Track down each line below containing the string "Viewport" and copy it.
---- Input
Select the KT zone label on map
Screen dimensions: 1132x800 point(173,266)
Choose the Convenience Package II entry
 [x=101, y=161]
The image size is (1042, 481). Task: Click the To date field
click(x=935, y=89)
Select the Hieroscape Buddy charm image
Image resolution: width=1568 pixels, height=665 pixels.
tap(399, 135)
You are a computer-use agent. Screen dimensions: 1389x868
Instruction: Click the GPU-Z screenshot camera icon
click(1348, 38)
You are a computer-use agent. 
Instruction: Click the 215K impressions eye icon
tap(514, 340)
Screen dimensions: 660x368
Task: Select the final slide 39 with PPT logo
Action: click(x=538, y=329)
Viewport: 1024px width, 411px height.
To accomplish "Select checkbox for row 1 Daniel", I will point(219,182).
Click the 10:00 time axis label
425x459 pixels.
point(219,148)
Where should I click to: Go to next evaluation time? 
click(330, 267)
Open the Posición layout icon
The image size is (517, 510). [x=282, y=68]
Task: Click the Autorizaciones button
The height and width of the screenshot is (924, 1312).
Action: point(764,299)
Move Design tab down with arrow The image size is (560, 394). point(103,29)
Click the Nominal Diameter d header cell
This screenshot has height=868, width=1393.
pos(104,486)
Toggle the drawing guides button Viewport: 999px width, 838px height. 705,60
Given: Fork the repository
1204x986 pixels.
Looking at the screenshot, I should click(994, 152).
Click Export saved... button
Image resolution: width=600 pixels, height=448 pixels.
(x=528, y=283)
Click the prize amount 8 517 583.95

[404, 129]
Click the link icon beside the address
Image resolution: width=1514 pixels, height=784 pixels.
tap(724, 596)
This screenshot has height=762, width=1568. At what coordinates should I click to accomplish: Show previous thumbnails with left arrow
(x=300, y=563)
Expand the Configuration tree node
--------
_Response area:_
Viewport: 1024px width, 411px height.
Toggle the drawing guides button Viewport: 999px width, 838px height. 705,60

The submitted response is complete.